TEPAV Dış Politika Programı Direktörü Gülru Gezer’in moderatörlüğünde yapılan toplantıya, Kuşak ve Yol Hong Kong Merkezi ve GX Vakfı Başkanı CY LEUNG, Hong Kong Yürütme Konseyi Sivil Üyesi KO Wing-Man, One Country Two Systems Araştırma Enstitüsü İcra Direktörü CHEUNG Chi-Kong katıldı. Kuşak ve Yol Hong Kong Merkezi ile GX Vakfı Başkanı CY LEUNG, çeşitli uluslararası seyahatlerinde İstanbul bağlantılı uçuşları nedeniyle İstanbul ve Türkiye’nin merkezi-hub niteliğine şahit olduklarını kaydetti. Bu özelliğin Türkiye’nin çok önemli bir bağlantı- aktarım merkezi haline gelme potansiyeli barındırdığını vurgulayan CY LEUNG, bunun planlı yatırımlarla desteklenmesi gerektiğini, genel olarak baktığında da Türkiye’nin Kuşak ve Yol Projesi’nde stratejik bir konumu bulunduğunu söyledi. Çin’in dünya ekonomisine yönelik girişimlerinde, gelişmekte olan ülkelere yatırımın önemli pay aldığını, yine dünya ekonomisine yönelik perspektifl erinde Kuşak ve Yol Projesi’nin önemli bir yer tuttuğunu kaydetti. Sadece bağlantılılık (connectivity) değil, bu unsuru destekleyecek geniş bir perspektifte Kuşak ve Yol projesinin geçtiği gelişmekte olan ülkelere ciddi yatırım ve yardımlar yaptıklarını belirten CY LEUNG, bu yatırımların insani ve ekonomik gelişime yönelik bir anlayışla seçildiğini anlattı.

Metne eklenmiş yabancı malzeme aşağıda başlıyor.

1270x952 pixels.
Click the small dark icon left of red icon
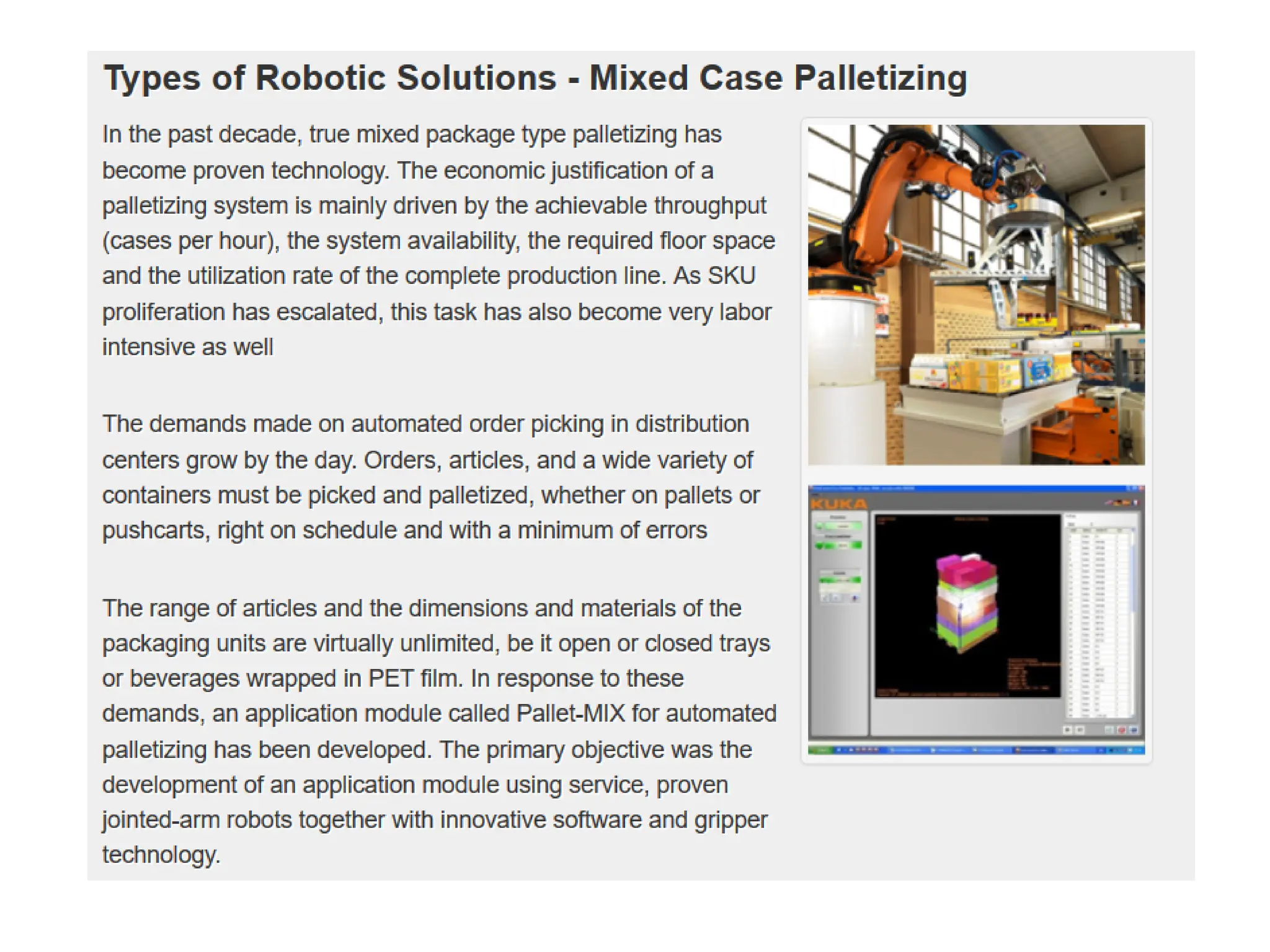click(1080, 730)
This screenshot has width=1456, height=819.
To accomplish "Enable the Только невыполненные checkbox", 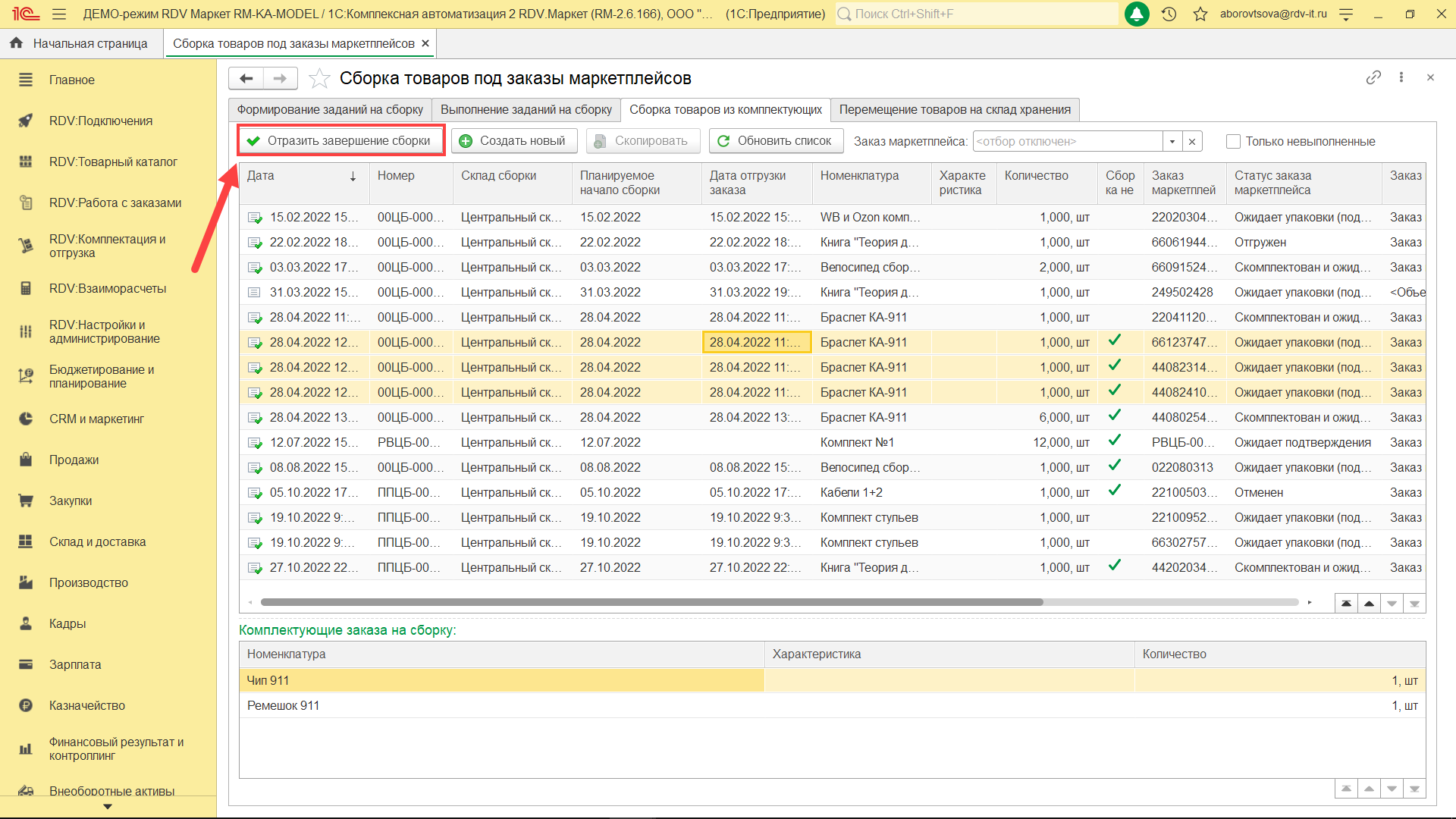I will (1233, 141).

Kuşak ve Yol Projesi’nde demiryolları ağırlıklı bir yapı var
Two Systems Araştırma Enstitüsü İcra Direktörü CHEUNG Chi-Kon da Türkiye ve Çin’in ekonomik ilişkilerinde gelecek ve her iki ülkenin gelişimini sağlayacak sektörler olan, bankacılık, makine, enerji, telekomünikasyon ve kimyada ortak girişimlerin iyi bir perspektif sunduğunu vurguladı. Türkiye’nin turizm potansiyeliyle daha fazla Çinli turist çekebileceğini de belirten CHEUNG Chi-Kong bunun için Çinlilerin ilgisini çekecek bir pazarlama-tanıtım ve hizmet sunulması gerektiğini anlattı. CY CHEUNG, soru-cevap bölümünde Çin’in ana karasında gelişmişlik farkını ortadan kaldırmak için ülke içinde de yoğun bir demiryolu ve altyapı yatırımının devam ettiğini vurguladı. Türkiye’nin önerdiği Orta Koridor dahil, Kuşak ve Yol Projesi’nde demiryollarının ağırlıklı bir yer tuttuğunu, karayolları ile demiryollarının merkezleri birleştirmesiyle çok modlu bir ulaşım ağı görünümünün olduğunu belirten CHEUNG Chi-Kong, Türkiye özelinde, Karadeniz ve Akdeniz’in de birleştiği bir bağlantılığın Orta Koridor’un önemini artıracağını ve büyük bir imkanın ortaya çıkacağını, Çin’in bu yaklaşım için Türkiye ile birlikte çalışmak isteyeceğini belirtti.
G-20’de açıklanan koridora yumuşak yaklaşım
Soru cevap bölümünde, Çin’e karşı tasarlandığı tartışmaları da olan, Türkiye’nin dışarıda bırakıldığı Hindistan- Orta Doğu-Avrupa Ekonomik Koridoru’na yönelik olarak ise CHEUNG Chi-Kong, “Tek bir yol veya koridor yok, kapı açık” diyerek, bağlantılığın artırılmasına yönelik projelerin öyle veya böyle fayda sağladığını, hatların kendi ekonomik dinamikleriyle de öne çıkacağını, bu nedenle Çin’in bir endişe taşımadığı görüşünde olduğunu, Türkiye’nin de bu projeden konumu nedeniyle fayda sağlamasının kaçınılmaz olduğunu anlattı.
Çin ekonomik savaştan yana değil
Kuşak ve Yol Hong Kong Merkezi ile GX Vakfı Başkanı CY LEUNG, Batı ve Çin arasındaki ekonomik savaşa yönelik bir soru üzerine, bazı ülkelerin ekonomiyi silah olarak kullanmak istediklerini ancak Çin’in böyle bir yaklaşım içinde olmadığını belirtti. CY LEUNG, Çin’in gelişme aşamasında çok sayıda batılı ülkenin üretim merkezi olarak öne çıktığını hatırlatarak, bu yatırımların faaliyetini sürdürdüğünü, Avrupa’nın üretimi kendi ülkelerine kaydırmak istese de hammadde ve ara malda hala yüksek oranlı dış tedarikin gerektiğini hatırlattı.